One way to enjoy Severance is through the context of the show’s philosophical implications; examining the perils of worker commodification under a brutal capitalist system, or by investigating what constitutes our sense of self — whether we embrace distractions and escapism to avoid grief and loss, or instead to prolong it. Perhaps this was the elevator pitch that got the show greenlit, and it could very well be responsible for a portion of the significant audience the show has attracted, but I found myself largely disinterested in this dimension of the story. I believe that’s because the other lens through which to watch Severance is as the absolute banger of a psychological sci-fi thriller, and expert execution of an ambitiously stylistic vision it became.
It’s no small feat for a show in its first season to achieve a legitimate sense of groundedness; to cultivate an aura of authenticity where no moments feel disingenuous, but that’s exactly what Stiller and fellow director Aoife McArdle accomplished. Everything is deliberate — the settings (and even the show’s intro) are designed to mirror the attempted miniaturization and confinement of the main characters: we’re meant to feel the enormity of the region and the Lumon headquarters as a contrast to the suffocating constraints of the Macrodata Refiners, both as ‘innies’ and ‘outies’ (a reference to the Refiners personas when they’re in and outside the Lumon walls).
While at Lumon, Mark (Adam Scott), Dylan (Zach Cherry), Irv (John Turturro), and Helly (Britt Lower) work in a large office space but are tightly packed in the center of the room with dividers between their desks. Despite the sprawling, rurally expansive town they live in, Mark’s home is in a suburbia-type townhouse development. Irv lives in a small one-bedroom apartment. The only time we see Dylan’s ‘outie’ is when he’s being questioned while sandwiched between shirts and jackets in a tiny closet.
Decisions like these, along with a subtle piano score that enters and exits scenes with the fluidity of an established character, and the choice to rely primarily on a steady cam until the adrenalized season finale are the stylistic choices you get when you have a director of Stiller’s caliber who understands a strong storytelling conceit needs structural vision to hold up over time.
The first season wasn’t without its lulls. Technical details of the severance procedure (e.g. its scope and limitations), were interesting when they helped move the plot forward; but when the first season lagged was when it felt as though the aperture was being focused a bit too narrowly — the ongoing game of codebreakers to see what messages could make it past the elevator threshold, focusing significant time in and around the Perpetuity Wing, and becoming a bit too acquainted with Mark’s morning routine.

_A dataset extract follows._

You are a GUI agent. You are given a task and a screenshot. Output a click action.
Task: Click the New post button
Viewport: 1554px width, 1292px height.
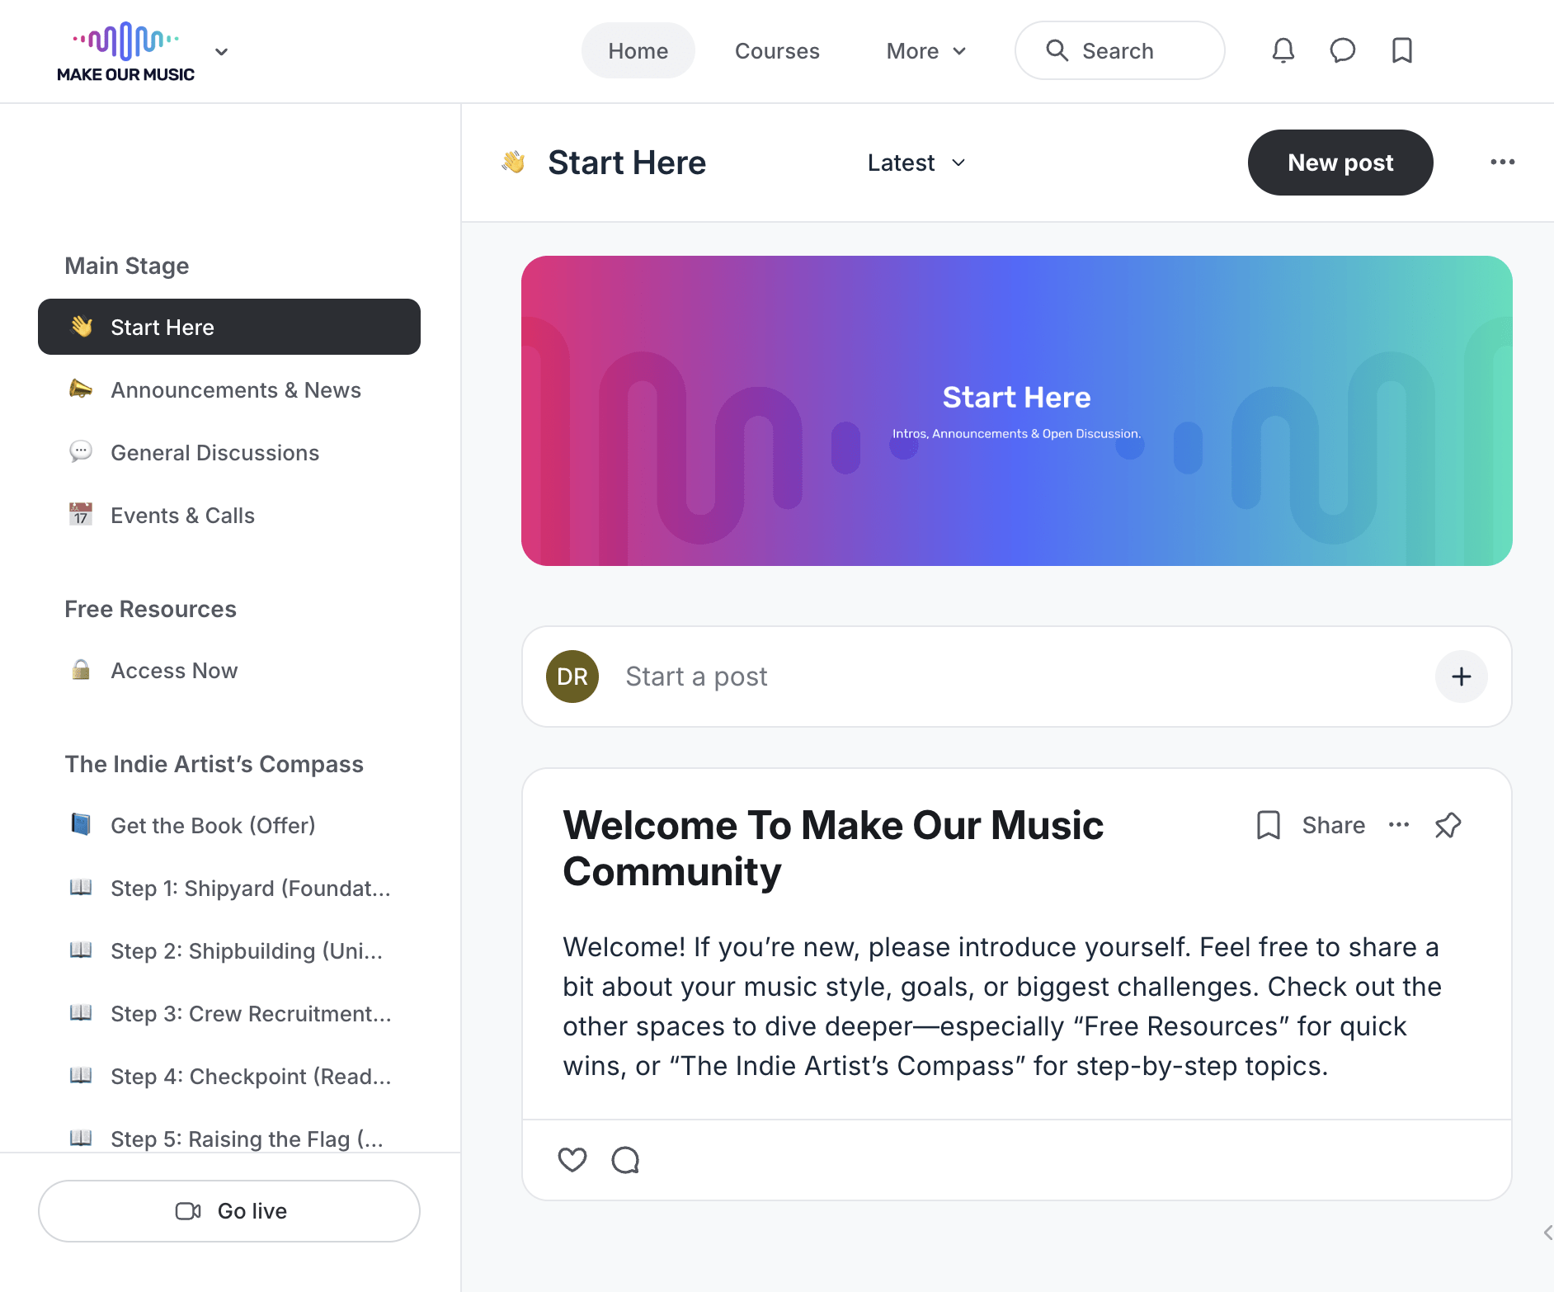[1340, 163]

These all served a purpose: we needed to feel as though we understood the parameters of the procedure and Lumon’s layout for some of the season’s twists to resonate, and the establishment of Mark’s mundane routine made its unraveling feel more dramatic; but when looking at this first season through the lens of a Macrodata Refiner, these were the aspects on the screen that would likely get dragged into the less exciting bin.
When the first season sang was when it used directorial vision and genre as a way to heighten the fundamentals of what makes any suspenseful story successful; brilliant acting and writing. It remains shocking that our current era of television affords us casts like these; which features Patricia Arquette, Christopher Walken, and John Turturro, in addition to Scott, but what truly stunned was the emerging performers who went toe-to-toe with these titans.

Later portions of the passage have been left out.